Labels should be consistent throughout your data visualization. If you decide to use Arial font in your labels, make sure that you consistently use them for the same label type.

Compare the two figures below. The figure in the bottom panel uses different fonts for the data labels, but the figure in the top panel has a font that is consistent. Having different fonts can be distracting, so it’s best to be consistent with the font (and size) that you use in your data visualizations.

Another point about consistency is the case rule for labels. Normal sentence case is the preferred method for providing labels according to the US Data Visualization Standards. However, I believe you are the best judge for when to use sentence case or other case rules for your data visualizations.

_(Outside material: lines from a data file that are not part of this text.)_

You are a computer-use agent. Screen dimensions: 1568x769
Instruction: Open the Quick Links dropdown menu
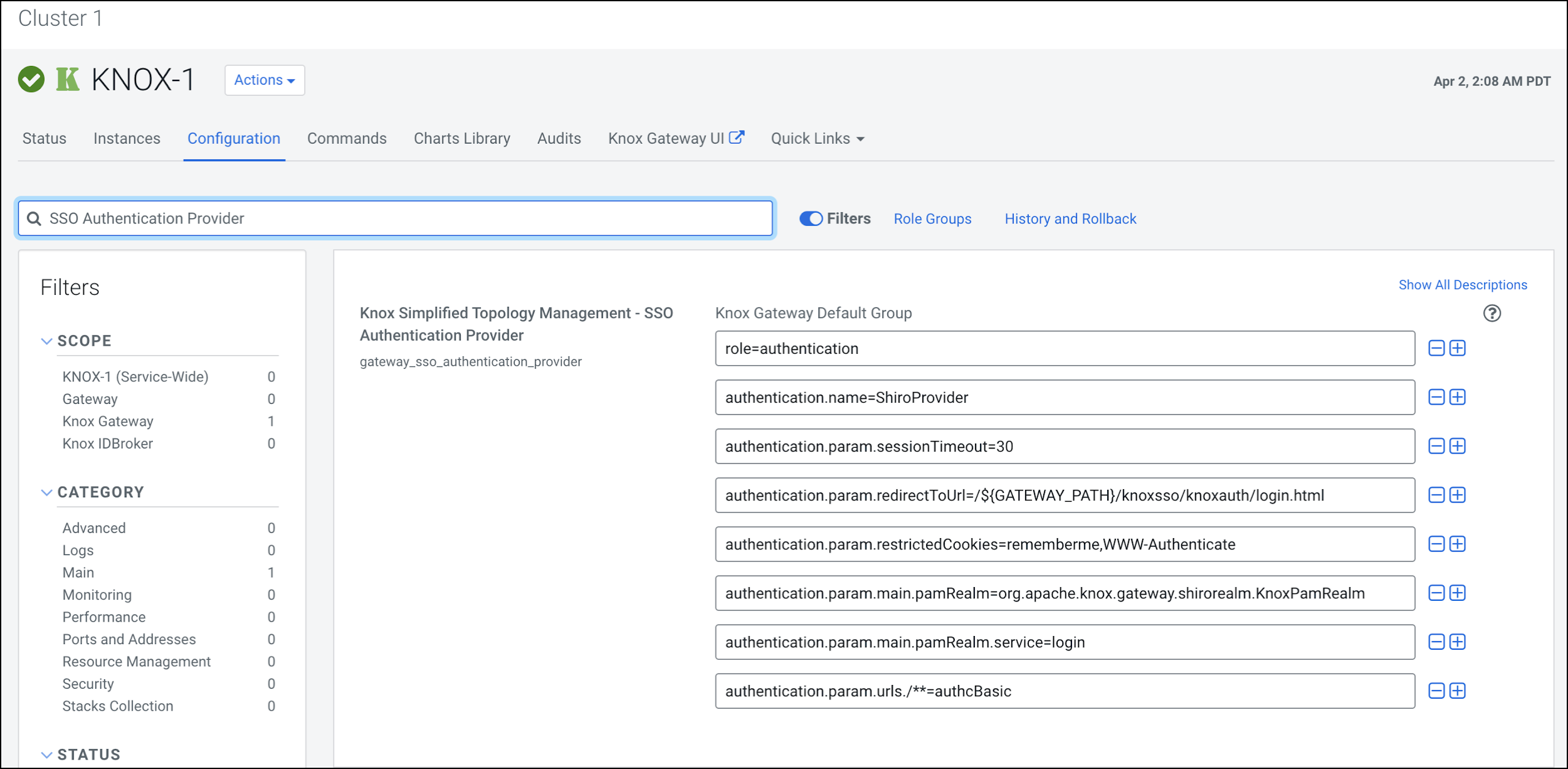coord(817,139)
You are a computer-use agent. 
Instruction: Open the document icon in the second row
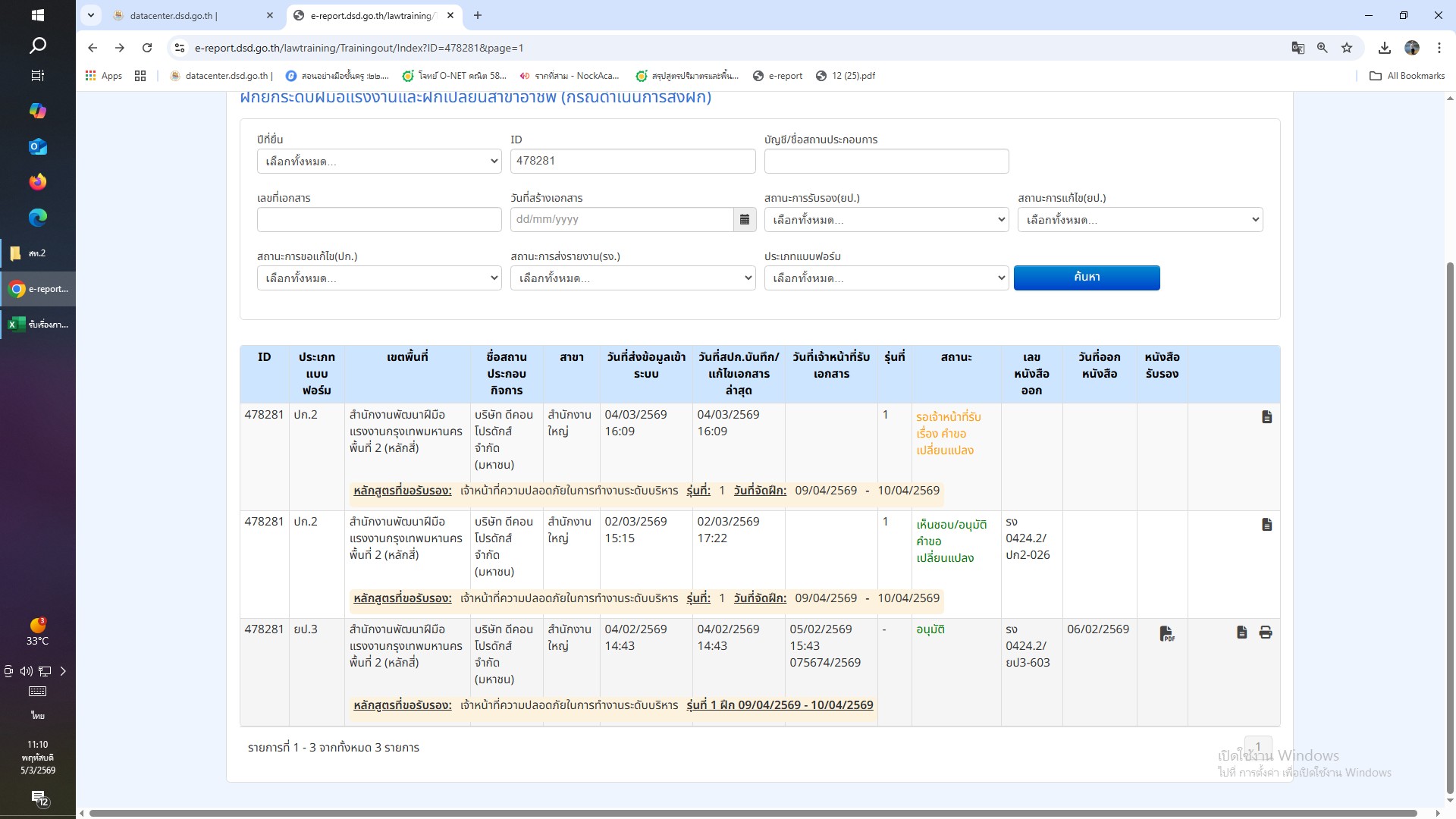1266,525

Compare the two figures below. The left figure has a legend that uses a sentence case where each word is capitalized (e.g., “Prevalence Of Deaths in 2015”). The right figure’s legend uses a normal sentence case (e.g.,  “Prevalence of deaths in 2015”). Which is better?

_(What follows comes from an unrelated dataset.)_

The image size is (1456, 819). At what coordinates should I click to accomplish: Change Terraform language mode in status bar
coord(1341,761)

For me, having each word capitalized looks awkward (see below). I prefer to use a legend with a normal sentence case, but you may choose to use something different. I encourage you to experiment and find the right rules for your specific scenarios.

 

The top panel has the sentence case where all the words are capitalized. The bottom panel has normal sentence case.

 

CONCLUSIONS

Including data labels can enhance your data visualizations and strengthen your narrative. But you need to make sure that you are consistent and apply high contrast to be effective with your presentation. In this article, we introduce the importance of using the correct contrast ratios according to the WCAG and standardizing your font style. However, it is also important to incorporate your own creativity into your data visualization. Some rules should be broken in order to improv the narrative. So, be adventurous!

 

REFERENCES

WebAIM is a site that provides a contrast ratio tool, that checks the contrast ratio for your projects. WebAIM a non-profit organization that is based at the Center for Persons with Disabilities in the University of Utah. Their mission is to “…empower organizations to make their web content accessible to people with disabilities.”

The US Data Visualization Standards (DVS) is a great site for rules that the US Government uses for their data visualizations and web tools.

Web Content Accessibility Guidelines are a great resource for learning more about standardizing your data visualization. Although the WCAG was meant for web content and design, it can be generalized to your presentations, publications, and other data visualization tools.